Affidavit, p. 2a. /9/ Similarly, we do not think that the
States could rely on memoranda from the Office of the General Counsel
(OGC) to Agency officials. Doc. 11 and 30; compare Doc. 31. Although
the States did submit copies of OGC memoranda suggesting that FFP would
be available in "institutional services" under the partial month
eligibility provisions, the States themselves appeared to recognize the
considerations against allowing states to rely on internal legal advice.
See, Tr., p. 10. /10/ New Jersey also submitted a copy of a
letter dated May 8, 1978, from a Supervisory Medicaid Specialist to an
official in the New Jersey Division of Medical Assistance. Doc. 5.
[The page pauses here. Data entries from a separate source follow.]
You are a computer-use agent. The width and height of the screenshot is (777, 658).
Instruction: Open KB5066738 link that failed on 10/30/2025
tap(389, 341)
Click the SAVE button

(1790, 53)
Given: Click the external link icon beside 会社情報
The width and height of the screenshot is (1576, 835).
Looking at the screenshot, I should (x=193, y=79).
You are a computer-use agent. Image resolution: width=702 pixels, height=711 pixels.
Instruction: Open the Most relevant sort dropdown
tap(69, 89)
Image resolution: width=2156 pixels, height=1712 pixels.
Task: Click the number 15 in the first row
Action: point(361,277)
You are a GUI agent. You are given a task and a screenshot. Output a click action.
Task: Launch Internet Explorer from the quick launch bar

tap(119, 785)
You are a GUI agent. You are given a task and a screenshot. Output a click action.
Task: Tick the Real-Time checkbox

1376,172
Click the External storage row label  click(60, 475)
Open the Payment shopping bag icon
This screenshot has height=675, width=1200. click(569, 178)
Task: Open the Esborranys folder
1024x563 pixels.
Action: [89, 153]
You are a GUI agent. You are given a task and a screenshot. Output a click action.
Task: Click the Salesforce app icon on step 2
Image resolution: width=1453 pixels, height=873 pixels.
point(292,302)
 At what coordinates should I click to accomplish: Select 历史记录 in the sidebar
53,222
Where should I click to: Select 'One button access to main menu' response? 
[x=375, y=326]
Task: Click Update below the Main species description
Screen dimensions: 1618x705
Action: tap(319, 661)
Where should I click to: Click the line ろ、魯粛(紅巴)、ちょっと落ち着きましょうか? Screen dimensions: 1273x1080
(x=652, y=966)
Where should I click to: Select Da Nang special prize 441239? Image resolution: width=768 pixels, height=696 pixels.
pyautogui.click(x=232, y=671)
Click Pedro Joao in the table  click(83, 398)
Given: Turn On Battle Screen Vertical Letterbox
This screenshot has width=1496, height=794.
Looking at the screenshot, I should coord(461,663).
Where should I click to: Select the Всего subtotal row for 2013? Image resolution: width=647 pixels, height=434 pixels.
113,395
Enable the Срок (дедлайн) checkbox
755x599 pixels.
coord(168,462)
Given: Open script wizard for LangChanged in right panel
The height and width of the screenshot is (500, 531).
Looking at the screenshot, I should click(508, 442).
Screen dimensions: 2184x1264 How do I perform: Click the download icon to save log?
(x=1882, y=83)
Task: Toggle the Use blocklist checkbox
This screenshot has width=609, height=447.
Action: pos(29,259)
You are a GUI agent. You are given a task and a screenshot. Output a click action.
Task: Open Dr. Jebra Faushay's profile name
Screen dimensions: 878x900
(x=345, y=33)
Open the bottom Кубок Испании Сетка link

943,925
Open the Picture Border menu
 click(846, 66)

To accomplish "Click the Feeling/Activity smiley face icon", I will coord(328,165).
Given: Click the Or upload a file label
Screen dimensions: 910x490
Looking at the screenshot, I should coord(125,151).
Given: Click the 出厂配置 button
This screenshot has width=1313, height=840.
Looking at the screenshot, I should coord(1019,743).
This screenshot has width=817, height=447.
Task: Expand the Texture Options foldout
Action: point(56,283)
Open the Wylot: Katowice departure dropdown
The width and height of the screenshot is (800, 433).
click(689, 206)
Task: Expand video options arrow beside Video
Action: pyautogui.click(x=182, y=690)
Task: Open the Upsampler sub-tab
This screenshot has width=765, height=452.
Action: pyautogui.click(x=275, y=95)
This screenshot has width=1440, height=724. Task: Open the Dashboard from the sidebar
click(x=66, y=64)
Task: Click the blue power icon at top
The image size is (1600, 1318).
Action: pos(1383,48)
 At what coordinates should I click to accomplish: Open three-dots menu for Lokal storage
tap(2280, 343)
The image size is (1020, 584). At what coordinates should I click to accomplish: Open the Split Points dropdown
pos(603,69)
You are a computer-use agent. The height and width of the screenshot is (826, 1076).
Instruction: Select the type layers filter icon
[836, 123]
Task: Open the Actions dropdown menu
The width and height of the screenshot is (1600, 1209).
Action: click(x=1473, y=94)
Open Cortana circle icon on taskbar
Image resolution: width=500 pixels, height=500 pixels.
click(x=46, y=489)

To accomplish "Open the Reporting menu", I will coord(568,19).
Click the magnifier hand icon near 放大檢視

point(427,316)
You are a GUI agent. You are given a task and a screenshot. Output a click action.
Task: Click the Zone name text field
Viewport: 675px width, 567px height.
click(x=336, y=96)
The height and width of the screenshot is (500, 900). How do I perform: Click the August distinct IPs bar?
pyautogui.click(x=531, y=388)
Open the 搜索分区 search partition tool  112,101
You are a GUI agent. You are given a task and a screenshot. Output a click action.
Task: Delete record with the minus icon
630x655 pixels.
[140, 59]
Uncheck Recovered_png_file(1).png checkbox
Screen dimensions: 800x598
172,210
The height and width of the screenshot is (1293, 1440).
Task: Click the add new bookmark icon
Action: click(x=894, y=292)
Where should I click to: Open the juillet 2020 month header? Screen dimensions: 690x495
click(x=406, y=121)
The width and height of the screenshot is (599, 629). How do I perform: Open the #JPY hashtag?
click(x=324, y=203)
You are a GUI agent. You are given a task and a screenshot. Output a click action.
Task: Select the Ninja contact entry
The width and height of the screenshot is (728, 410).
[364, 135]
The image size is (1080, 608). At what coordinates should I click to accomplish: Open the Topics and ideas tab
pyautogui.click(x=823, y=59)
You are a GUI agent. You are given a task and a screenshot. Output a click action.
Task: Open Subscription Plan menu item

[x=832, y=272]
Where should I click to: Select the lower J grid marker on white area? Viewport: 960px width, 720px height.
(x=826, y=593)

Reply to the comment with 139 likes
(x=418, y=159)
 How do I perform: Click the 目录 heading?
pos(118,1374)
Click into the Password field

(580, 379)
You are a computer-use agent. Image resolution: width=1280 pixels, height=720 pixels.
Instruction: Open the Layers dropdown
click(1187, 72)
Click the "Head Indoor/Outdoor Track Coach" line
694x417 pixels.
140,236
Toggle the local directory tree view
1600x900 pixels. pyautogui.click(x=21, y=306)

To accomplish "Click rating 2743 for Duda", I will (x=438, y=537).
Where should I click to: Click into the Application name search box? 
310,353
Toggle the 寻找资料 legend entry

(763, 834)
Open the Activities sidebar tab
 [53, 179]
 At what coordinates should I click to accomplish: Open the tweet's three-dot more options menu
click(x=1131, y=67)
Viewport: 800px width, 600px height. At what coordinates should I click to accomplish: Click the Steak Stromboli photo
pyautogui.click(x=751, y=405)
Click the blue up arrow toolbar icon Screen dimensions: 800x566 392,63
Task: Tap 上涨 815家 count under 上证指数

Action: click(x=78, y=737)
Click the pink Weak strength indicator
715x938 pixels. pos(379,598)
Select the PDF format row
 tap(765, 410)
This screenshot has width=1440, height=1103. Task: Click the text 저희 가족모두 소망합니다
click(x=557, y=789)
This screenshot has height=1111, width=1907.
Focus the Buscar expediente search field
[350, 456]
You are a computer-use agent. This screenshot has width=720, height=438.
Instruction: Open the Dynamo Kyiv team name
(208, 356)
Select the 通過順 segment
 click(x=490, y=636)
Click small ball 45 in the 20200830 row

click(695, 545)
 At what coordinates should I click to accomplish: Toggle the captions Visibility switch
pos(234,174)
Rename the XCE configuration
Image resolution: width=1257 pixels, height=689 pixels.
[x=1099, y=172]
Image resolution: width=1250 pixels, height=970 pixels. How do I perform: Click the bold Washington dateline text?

This letter mentions a discussion concerning FFP for the month an
otherwise eligible person enters a public institution, but does not
refer to IMDs or the question of covered services. /11/ In an
affadivit submitted by the Agency, the author of these letters indicated
that he had sent them because of legislative proposals which would have
foreclosed the claims if they were delayed any further, but that he
still considered the issue as unresolved. Respondent's Reply Brief, NJ,
Attachment. It is unclear, however, whether this was communicated to
the States. /12/ This last letter seems to have been prompted by
a memorandum, from the Agency's Associate Administrator for Policy to
All Regional Administrators, dated April 2, 1982, stating that the
memoranda from the Bureau of Program Policy (discussed above) seemed to
have indicated a position which is "legally unsupportable." Doc. 39.
/13/ New Jersey contended that it was advised orally by Agency staff
that a plan amendment was unnecessary, but the document cited by the
State in support is not definitive and indicates that the person
contacted was not a high level Agency official. See, Doc. 18.
/14/ We also note here that Ohio began claiming for inpatient services
in State psychiatric hospitals for the quarter ending June 30, 1980,
covering a period prior to the effective date of the amendment described
above. /15/ This case is also distinguishable from that recently
decided in Florida Department of Health and Rehabilitative Services,
Decision No. 414, April 29, 1983. There, the Board followed a policy
ruling applying an ambiguous regulation to specific facts, where the
ruling was sought by a Regional Commissioner from the head of the
agency, was communicated to the grantee in a letter lifting the deferral
of funds, and was consistent with the applicable statutory and
regulatory provisions.The Board found, however, that the letter was not
binding on another issue, since the statements in the letter on this
issue indicated only qualified approval. /16/ We note also that
this is not a situation where FFP in the full rate would result only in
extending FFP to cover otherwise unallowable but merely incidental
costs. The costs of the room and board alone would likely be
substantial. * New York has acknowledged that $574,843 of this amount is
a duplicate claim. Affidavit of John F. Shepardson, Jr. ** New York has
acknowledged that $5,437,278 of this amount is a duplicate claim.
Affidavit of John F. Shepardson, Jr. *** This case was originally
docketed as Docket No. 82-35, closed without prejudice at New Jersey's
request, and reopened as docket No. 82-236. New Jersey has acknowledged
that $2,958,815 of the original claim for $7,838,071 in FFP was
undocumented, and, thus, appealed only $4,879,256 of the claim. ****
$866 of this amount relates to abortion costs.